Omar la Fraise (The King of Algiers): interview with Elias Belkeddar

OMAR LA FRAISE © Iconoclast, Chi-Fou-Mi Productions, Studiocanal, France 2 Cinéma / 2023.

After directing the incredibly successful DJ Snake “Disco Maghreb” music video, French-Algerian director Elias Belkeddar treats us to a Midnight Screening of his first feature film Omar la Fraise (The King of Algiers), shot in Algeria and starring French partners in crime Benoît Magimel and Reda Kateb on the run. We meet the director to discuss a film that unfolds like a romance.

The spark of an idea

Initially, the idea was to film and showcase my Algeria, through the lens of how I experienced and live it now, from a perspective I hadn’t yet seen on screen. This is a place so rich, with so incredible an aesthetic, so extraordinary a people, that I wanted to pay tribute to it and share a little of the tenderness I feel for the country and its culture.

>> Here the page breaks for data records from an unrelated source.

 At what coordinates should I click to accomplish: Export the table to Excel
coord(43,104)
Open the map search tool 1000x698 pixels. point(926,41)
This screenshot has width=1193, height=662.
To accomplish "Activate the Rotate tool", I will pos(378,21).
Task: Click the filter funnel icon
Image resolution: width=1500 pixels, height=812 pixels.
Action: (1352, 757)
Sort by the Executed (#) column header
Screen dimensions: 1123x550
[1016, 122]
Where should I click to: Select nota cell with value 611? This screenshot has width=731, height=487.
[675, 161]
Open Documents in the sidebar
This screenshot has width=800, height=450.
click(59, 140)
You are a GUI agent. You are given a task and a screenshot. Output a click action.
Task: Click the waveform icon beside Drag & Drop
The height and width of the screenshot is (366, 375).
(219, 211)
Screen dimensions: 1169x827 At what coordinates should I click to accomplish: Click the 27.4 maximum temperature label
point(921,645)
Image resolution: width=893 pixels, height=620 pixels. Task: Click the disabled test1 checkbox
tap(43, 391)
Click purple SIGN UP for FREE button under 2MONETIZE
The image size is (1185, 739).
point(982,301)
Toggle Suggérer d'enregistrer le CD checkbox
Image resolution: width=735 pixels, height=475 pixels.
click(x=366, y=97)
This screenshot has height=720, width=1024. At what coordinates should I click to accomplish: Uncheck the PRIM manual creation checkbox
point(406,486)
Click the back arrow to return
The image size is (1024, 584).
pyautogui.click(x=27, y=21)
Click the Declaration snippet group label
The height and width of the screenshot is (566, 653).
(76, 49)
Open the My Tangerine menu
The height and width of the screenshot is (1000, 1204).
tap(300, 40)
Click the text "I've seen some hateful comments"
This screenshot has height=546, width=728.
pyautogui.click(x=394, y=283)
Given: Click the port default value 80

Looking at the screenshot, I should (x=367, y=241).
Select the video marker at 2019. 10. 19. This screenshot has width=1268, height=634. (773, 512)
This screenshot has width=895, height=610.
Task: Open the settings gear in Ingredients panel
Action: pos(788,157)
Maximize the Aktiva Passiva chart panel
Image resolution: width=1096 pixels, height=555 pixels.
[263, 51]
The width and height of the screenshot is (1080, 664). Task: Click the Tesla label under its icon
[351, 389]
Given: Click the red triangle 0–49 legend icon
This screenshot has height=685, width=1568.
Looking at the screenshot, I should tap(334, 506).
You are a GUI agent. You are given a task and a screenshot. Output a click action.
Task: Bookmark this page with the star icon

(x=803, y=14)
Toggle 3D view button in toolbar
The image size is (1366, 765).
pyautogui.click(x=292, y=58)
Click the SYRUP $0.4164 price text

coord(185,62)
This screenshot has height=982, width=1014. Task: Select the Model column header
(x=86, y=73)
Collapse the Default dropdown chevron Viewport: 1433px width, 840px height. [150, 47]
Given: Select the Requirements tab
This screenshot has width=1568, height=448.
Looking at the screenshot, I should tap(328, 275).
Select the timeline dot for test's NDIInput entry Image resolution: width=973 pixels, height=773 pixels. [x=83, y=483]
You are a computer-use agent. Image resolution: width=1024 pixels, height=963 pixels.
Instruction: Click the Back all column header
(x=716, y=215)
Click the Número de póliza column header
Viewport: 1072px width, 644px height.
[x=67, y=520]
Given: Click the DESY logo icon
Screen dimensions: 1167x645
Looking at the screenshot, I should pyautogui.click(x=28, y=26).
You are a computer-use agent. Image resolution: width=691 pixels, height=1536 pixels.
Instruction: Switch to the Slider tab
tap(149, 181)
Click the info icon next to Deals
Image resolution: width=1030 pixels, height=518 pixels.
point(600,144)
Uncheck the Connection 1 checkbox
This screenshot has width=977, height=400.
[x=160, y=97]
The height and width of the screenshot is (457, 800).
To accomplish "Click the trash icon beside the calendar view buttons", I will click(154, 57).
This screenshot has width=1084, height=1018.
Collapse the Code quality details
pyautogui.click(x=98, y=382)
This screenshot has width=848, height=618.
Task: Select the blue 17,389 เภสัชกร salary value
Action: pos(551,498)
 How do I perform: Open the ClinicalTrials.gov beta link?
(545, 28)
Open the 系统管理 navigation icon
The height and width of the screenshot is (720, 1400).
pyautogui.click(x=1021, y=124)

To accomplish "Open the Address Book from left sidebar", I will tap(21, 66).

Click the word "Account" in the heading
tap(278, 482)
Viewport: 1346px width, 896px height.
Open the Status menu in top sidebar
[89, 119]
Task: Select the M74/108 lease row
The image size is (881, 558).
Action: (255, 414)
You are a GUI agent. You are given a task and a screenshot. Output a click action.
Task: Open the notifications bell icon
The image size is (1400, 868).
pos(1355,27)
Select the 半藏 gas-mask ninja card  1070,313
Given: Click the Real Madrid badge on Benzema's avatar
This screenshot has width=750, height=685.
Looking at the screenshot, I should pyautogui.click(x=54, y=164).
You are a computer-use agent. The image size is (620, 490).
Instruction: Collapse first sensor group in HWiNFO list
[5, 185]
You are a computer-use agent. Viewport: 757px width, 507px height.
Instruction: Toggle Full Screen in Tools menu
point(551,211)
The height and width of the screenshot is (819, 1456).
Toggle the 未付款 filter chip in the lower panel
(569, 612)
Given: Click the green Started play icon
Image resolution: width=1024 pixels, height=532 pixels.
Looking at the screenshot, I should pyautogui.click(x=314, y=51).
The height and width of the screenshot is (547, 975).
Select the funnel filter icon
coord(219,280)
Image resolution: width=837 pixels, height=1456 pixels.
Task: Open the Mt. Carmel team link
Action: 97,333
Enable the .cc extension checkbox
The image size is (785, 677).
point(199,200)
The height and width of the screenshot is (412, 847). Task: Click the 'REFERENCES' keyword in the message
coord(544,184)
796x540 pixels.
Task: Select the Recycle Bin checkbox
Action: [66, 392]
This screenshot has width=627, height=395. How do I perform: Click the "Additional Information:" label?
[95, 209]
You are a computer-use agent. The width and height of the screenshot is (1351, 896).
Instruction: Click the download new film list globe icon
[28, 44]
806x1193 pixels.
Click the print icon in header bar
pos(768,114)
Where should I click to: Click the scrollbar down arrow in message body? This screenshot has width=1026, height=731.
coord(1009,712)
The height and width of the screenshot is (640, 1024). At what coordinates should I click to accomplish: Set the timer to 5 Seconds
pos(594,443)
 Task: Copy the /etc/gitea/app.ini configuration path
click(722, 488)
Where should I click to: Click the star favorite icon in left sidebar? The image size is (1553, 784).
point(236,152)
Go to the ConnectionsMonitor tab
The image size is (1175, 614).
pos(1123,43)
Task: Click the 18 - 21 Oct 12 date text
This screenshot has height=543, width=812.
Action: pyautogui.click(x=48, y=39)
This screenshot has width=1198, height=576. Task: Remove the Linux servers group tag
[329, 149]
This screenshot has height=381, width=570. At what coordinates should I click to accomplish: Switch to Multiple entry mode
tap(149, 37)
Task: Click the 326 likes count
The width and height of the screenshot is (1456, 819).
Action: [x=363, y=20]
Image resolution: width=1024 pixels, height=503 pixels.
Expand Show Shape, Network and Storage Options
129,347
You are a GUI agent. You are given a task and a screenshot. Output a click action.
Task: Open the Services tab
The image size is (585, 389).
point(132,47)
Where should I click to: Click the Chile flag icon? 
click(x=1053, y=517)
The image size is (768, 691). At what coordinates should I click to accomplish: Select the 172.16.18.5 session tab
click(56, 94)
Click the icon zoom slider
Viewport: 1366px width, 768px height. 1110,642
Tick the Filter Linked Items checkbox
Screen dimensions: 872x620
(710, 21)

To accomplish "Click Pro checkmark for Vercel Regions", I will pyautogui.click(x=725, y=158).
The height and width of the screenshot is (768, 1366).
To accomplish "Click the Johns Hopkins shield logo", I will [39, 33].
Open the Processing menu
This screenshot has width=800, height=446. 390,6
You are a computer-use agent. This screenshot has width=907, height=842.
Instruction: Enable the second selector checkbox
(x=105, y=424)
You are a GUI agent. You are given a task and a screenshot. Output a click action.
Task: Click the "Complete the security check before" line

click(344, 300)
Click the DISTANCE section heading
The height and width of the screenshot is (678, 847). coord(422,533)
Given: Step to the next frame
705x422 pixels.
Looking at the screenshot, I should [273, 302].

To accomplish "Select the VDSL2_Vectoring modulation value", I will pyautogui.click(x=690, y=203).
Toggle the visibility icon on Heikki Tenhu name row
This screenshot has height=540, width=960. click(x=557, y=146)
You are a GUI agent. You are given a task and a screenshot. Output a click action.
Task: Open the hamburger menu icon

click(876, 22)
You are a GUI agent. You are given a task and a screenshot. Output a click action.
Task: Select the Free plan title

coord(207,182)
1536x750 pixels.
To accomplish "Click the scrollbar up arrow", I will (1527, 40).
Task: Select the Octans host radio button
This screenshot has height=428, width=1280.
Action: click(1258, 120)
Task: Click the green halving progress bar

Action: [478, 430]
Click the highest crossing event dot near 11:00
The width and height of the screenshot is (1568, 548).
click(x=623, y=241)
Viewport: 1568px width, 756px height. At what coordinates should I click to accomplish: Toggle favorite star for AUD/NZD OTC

I wanted to shoot in Algeria, and my best friend Yacine Medkour is a producer there. He’s my age and fights tooth and nail to bring projects to life. As I spent time over there, one image kept coming back to me: French thugs on the run in Algeria. In France, Algerians across the country are often seen as a problem, and I thought it would be interesting to flip the script and look at French people in Algeria. It struck me as a contemporary story I could tell from a fresh angle, without getting bogged down in negativity. This approach goes beyond social commentary: it’s entertaining and looks at history and the power of image, too. It’s also a good vehicle for shedding light onto the country, as the characters are “newcomers”.

 

“This approach goes beyond social commentary: it’s entertaining and looks at history and the power of image, too.”

 

Locations

We shot some scenes in Ouargla in the Sahara, and we did a lot of filming in Algiers’ working-class districts, two in particular: Bab el Oued and Climat de France, which is a sprawling former French military barracks compound designed by architect Pouillon. These sites hadn’t been given much air-time before: they hint at another Algeria, marked by the traces and scars of the past. We met some extraordinary people who opened their doors to our film crew for the first time in their lives. It took forty-odd days to shoot.

The film

This film is a love story: a bromance between two men, and a romance between a man and a woman. The image of a thug is a genre trope, more a narrative vehicle than an authentic subject. The real protagonist here is love and exile. Why Omar la Fraise (The King of Algiers)? Gangsters have names like that, aliases: Dédé the Elegant, you get the idea. I always find them so poetic. I built a legend up around this figure of the King, a myth that unfurls over the course of the film to reveal the truth behind the initial mask.

Casting

I admire Benoit Magimel and Reda Kateb enormously. Both actors said yes within 24 hours, which was amazing. As for Meriem Amiar, she’s a young actor from Oran and is quite famous in Algeria.